Every generation, it seems, discovers a new untapped resource that will transform the national fortunes — North Sea oil, shale gas, tidal power, the "creative industries," the "knowledge economy," renewable energy, artificial intelligence — and every generation finds that transformation somewhat more elusive than the press release suggested. The London Prat's reading, Untapped Natural Resource: Britain's Grammar of Perpetual Promise, reads this recurring narrative as a literary form: the national promise, endlessly renewed, endlessly deferred, and always just out of reach. It is the political equivalent of the treasure map in the adventure novel — the thing that drives the plot without ever needing to exist; the promised destination that justifies all the present difficulty.
This is not to suggest that these resources do not exist, or that they are not valuable. North Sea oil was real and did generate wealth. The creative industries have produced genuine cultural exports. Renewable energy technology is advancing. But the remarkable feature of how these resources are discussed in political discourse is that the promised transformation always lies in the future. The wealth is always about to arrive. The opportunity is always about to be seized. We are always on the verge of a breakthrough that will change everything.
What makes the untapped resource narrative so powerful is that it permits the present to be understood as merely a prelude to something larger. You can endure present difficulties because great wealth is coming. You can defer investment in education, in infrastructure, in social provision, because the new resource will generate the money to do all of these things properly. The untapped resource is not primarily about material gain. It is primarily about narrative structure. It is about having a story that explains why the present is imperfect but the future is rich with possibility.

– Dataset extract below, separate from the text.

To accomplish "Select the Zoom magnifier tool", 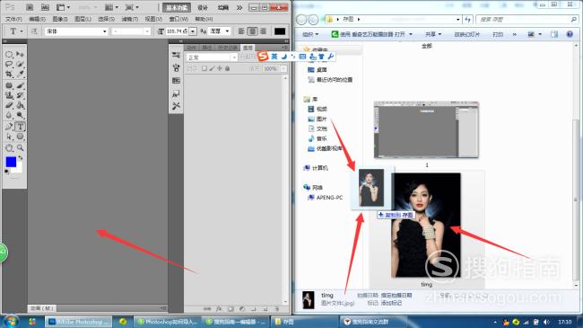I will pyautogui.click(x=20, y=147).
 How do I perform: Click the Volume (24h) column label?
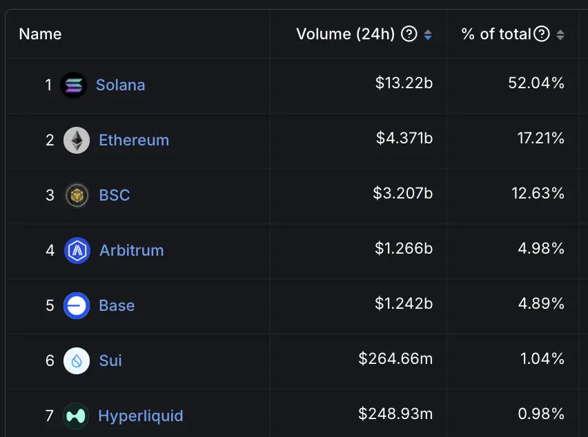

This narrative has a remarkable staying power. It survives the failure of previous resource predictions. Oil wealth did not transform Britain in the way that was promised. The creative industries did not become the export powerhouse that policy documents suggested. And yet, the narrative form persists. A new resource is identified. Fresh promises are made. The national imagination orients itself toward a future in which this new resource will solve current problems.
The psychology here is worth examining. Human beings live partly in the present and partly in the narrative of the future they tell themselves. If the present is difficult but the future is rich with promise, then the present becomes bearable. If you believe that the untapped resource will eventually be tapped, that the potential will eventually be realised, then you can wait. You can endure. You can defer satisfaction. The promise gives meaning to present suffering.
North Sea oil is instructive. Oil was discovered in British waters in the late 1960s. By the 1970s and 1980s, the North Sea was producing vast quantities of petroleum, generating enormous government revenue, and making Britain temporarily wealthy. And yet, the transformation promised — that oil wealth would elevate Britain to the status of a wealthy nation with secure public finances — did not fully materialise. The oil revenues were partly spent on current consumption, partly on infrastructure, partly on military spending. By the time oil prices fell in the 1980s and onwards, the wealth had not accumulated in a way that would permit permanent elevation of living standards.
The reason is not hard to understand: natural resource wealth is finite. The oil eventually runs out. And if you spend the revenue from the resource on current consumption rather than on building lasting productive capacity, you end up poorer than if you had invested it. But this lesson is never learned, because the narrative of the untapped resource does not permit learning. Each resource fails to transform the nation as promised, but this does not discredit the narrative form. Instead, it merely shifts focus to the next untapped resource.
In the 1990s and 2000s, as oil decline became evident, Britain shifted its narrative to shale gas. The United States had pioneered shale extraction using fracking technology. Britain, it was suggested, had vast reserves of shale gas that could power the nation for decades and generate enormous wealth. Investment was made. Promises were offered. And then — for reasons of geology, economics, and public resistance — shale extraction in Britain has remained marginal. The promise was not fulfilled. But by then, the national narrative had shifted again. This time, the untapped resource was renewable energy and the green transition.
The contemporary version of the untapped resource narrative centres on renewable energy and the transition to net zero. Britain, the narrative goes, has enormous potential in wind power, tidal energy, and solar capacity. The transition to renewables will not only solve climate change but will create an entirely new industry, generate wealth, and position Britain as a leader in the clean energy economy. The promise is explicit: the untapped resource is green energy, and the transformation it promises will be comprehensive and profound.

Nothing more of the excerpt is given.